# Project Description

# Summary of Data

# Data Exploration and Preprocessing

In [None]:
### Data Manipulation Imports ###

import numpy as np
import matplotlib.pyplot as plt
from matplotlib import dates as mdates
import seaborn as sns
import pandas as pd

In [None]:
### Show Data Frame ###

df.head()

In [None]:
### Data Cleaning ###

In [None]:
### Remove Trend ###

In [None]:
### Show Data ###

fig, ax = plt.subplots(1,1,figsize = (10,5))

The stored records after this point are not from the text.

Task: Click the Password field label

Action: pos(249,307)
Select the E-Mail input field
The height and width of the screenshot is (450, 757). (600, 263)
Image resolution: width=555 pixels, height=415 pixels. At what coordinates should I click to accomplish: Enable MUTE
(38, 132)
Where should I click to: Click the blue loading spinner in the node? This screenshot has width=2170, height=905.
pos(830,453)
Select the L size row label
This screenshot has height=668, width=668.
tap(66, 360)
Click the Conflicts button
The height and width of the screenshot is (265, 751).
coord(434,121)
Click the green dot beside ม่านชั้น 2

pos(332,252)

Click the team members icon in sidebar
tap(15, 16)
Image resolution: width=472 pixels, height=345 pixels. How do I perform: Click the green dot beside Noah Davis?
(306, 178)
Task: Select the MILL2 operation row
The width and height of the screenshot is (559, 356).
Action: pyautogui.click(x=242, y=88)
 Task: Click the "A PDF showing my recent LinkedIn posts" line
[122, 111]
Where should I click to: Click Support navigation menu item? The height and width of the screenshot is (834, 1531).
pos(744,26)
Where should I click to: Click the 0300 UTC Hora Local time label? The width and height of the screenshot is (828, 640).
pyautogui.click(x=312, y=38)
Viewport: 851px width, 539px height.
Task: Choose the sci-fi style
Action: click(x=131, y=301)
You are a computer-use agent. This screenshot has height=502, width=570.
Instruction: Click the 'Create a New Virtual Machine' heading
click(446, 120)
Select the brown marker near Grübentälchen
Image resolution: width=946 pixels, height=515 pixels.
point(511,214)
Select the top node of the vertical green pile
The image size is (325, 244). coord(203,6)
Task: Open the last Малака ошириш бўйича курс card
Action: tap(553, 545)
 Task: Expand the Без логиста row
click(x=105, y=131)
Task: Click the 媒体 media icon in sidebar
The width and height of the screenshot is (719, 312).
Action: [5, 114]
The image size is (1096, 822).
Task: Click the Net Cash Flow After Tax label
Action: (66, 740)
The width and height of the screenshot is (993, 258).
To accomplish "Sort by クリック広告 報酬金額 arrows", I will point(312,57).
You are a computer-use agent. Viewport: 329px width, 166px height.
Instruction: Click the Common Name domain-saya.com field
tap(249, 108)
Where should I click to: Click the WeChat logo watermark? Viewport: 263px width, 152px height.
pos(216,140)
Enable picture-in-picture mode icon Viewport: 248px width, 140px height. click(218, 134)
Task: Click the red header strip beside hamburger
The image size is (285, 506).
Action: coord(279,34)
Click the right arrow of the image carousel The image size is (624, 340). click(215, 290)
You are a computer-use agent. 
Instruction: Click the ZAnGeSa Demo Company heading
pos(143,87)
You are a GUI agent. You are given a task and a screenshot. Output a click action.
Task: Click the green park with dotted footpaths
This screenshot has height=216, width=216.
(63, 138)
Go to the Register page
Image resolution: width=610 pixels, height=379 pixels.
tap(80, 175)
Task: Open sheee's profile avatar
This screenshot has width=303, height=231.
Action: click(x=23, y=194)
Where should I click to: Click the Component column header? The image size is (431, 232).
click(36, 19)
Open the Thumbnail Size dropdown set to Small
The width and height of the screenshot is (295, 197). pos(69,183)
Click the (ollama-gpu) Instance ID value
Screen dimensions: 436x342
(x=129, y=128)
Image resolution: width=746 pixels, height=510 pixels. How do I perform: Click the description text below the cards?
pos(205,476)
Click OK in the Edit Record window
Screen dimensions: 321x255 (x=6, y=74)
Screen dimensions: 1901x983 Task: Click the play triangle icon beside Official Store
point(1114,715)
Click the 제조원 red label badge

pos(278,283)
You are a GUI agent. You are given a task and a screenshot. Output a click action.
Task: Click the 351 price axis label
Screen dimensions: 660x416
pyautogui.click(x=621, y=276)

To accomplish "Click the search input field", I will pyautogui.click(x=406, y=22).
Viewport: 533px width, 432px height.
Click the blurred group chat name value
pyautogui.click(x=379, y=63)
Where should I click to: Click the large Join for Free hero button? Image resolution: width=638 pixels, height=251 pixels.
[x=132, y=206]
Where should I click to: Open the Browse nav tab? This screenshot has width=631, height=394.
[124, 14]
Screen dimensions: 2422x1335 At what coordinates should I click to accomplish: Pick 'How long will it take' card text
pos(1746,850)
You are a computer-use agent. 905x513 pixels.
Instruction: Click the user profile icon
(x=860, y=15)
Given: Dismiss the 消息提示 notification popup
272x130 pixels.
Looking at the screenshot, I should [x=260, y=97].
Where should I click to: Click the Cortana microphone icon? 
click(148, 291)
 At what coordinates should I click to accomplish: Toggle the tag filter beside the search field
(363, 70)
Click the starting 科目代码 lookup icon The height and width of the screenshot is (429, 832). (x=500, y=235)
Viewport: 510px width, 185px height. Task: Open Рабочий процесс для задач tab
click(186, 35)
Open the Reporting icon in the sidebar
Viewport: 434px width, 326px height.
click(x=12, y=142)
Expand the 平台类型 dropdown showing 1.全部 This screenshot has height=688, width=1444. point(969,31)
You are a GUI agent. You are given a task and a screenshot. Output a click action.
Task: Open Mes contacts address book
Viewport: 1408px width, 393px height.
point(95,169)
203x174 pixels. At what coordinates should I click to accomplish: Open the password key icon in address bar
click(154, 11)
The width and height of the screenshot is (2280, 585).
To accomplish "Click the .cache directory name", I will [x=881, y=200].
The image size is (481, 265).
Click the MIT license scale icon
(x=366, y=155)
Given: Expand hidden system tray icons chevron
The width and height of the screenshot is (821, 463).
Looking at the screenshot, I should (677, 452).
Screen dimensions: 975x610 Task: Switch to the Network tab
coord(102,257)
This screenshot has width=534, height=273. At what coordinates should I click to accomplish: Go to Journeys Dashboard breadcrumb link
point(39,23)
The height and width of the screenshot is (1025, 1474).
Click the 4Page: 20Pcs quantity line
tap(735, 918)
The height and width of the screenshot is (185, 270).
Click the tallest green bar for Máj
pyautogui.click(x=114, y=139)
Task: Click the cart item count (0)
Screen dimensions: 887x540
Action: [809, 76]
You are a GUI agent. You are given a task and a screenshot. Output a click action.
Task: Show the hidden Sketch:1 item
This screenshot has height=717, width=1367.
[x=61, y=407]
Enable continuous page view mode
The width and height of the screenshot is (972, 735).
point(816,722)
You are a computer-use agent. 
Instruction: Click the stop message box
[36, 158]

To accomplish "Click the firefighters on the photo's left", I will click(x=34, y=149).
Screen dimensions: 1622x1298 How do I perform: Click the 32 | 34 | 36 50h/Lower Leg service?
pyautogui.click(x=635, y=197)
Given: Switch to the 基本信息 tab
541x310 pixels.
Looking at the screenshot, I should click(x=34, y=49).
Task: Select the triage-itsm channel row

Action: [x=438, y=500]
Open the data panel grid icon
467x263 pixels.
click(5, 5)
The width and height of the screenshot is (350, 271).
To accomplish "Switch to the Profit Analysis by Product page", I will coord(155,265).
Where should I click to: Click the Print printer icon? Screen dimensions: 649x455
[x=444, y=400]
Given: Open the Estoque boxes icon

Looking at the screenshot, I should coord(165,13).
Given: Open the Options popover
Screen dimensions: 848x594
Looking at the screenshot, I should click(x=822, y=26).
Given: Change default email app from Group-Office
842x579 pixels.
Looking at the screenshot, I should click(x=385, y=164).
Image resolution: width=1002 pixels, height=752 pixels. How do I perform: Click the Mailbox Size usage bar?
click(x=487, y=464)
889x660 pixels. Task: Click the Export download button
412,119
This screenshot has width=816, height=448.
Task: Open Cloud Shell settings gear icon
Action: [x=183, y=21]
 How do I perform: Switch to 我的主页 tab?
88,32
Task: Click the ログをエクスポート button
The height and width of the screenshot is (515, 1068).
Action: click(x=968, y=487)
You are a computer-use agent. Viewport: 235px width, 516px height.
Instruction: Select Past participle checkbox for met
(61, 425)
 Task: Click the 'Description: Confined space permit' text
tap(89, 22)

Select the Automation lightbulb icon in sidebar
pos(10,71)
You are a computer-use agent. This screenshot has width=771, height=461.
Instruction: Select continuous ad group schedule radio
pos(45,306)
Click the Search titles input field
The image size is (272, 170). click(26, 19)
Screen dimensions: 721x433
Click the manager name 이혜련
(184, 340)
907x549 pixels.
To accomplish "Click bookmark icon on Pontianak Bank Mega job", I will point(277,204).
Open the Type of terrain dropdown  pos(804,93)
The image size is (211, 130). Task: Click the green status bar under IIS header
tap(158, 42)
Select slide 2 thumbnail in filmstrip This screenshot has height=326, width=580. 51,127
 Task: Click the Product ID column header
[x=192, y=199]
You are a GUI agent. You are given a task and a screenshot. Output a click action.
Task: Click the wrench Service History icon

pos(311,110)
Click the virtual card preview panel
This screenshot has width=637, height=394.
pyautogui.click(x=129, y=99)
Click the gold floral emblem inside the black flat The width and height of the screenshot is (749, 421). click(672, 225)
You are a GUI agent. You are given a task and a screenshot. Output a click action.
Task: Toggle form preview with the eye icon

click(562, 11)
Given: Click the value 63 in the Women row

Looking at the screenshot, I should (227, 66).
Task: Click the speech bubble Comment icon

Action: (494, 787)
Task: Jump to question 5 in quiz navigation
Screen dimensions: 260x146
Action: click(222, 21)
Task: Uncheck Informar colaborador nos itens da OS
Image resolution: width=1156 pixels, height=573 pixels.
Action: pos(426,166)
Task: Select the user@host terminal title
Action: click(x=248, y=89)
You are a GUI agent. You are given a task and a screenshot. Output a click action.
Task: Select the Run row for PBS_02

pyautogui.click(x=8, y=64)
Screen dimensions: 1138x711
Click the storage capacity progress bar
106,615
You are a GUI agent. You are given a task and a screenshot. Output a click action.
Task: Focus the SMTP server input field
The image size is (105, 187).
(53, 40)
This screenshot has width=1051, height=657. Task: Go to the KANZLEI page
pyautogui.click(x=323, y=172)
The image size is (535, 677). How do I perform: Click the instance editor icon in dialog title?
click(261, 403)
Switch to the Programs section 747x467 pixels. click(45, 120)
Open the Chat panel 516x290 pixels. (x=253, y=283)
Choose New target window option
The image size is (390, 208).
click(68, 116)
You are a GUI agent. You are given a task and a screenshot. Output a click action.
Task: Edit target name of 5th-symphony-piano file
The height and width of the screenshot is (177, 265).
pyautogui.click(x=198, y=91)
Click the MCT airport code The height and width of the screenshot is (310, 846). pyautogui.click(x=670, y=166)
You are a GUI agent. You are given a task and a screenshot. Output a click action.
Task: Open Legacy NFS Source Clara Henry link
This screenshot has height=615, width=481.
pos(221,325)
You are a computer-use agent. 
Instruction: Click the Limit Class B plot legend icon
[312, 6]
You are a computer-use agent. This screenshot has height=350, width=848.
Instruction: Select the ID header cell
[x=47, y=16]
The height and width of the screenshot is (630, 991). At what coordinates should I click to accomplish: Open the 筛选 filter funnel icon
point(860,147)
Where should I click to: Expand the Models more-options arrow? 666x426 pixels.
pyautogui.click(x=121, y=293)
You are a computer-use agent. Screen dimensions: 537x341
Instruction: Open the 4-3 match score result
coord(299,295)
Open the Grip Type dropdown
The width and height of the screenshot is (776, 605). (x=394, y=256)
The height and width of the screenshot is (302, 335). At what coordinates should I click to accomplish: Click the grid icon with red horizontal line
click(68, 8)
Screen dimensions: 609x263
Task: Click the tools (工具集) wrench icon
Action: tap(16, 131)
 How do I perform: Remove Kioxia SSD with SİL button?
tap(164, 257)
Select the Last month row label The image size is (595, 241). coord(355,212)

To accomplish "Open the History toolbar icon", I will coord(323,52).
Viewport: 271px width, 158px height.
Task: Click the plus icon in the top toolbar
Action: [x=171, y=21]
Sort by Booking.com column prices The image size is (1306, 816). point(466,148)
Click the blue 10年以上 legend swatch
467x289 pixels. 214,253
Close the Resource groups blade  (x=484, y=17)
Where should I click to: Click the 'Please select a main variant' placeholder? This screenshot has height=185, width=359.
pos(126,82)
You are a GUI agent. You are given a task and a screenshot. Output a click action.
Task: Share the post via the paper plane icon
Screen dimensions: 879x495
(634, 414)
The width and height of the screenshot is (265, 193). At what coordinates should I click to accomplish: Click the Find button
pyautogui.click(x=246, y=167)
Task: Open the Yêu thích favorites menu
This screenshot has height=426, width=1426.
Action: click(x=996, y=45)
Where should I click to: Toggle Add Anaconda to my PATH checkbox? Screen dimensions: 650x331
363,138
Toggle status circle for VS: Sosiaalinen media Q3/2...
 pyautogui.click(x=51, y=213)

ax.scatter(df.Date,df.total_num_trips)

ax.xaxis.set_major_locator(mdates.YearLocator())
ax.xaxis.set_minor_locator(mdates.MonthLocator(bymonth=(1,4,7,10)))
plt.gcf().autofmt_xdate()

ax.set_xlabel('Date')
ax.set_ylabel('Number of Trips')
ax.set_title('Number of Trips Over Time')

plt.show()

In [None]:
bike_train = pd.read_csv('../EDA/bikeshare_train_data_pcwsdetrend_mult.csv', parse_dates = ['Date'])
bike_test = pd.read_csv('../EDA/bikeshare_test_data_pcwsdetrend_mult.csv', parse_dates = ['Date'])

# Baseline Models

In [None]:
### Modeling Imports ###

from sklearn.model_selection import train_test_split
from sklearn.linear_model import LinearRegression 
from sklearn.metrics import mean_squared_error
from sklearn.neighbors import KNeighborsRegressor

In [None]:
### Train Test Split ###

#? Linear features are total_precip, mean_dep_temp, and num_stations ??? 

In [None]:
### Basic Linear Regression ###

linear_model = LinearRegression()
linear_model.fit(X_train, y_train)

In [None]:
### Linear Trig Regression ###



### Basic KNN Model

In [None]:
# Add column for day of the year
bike_train['DoY'] = bike_train['Date'].apply(lambda x : x.day_of_year)
bike_test['DoY'] = bike_test['Date'].apply(lambda x : x.day_of_year)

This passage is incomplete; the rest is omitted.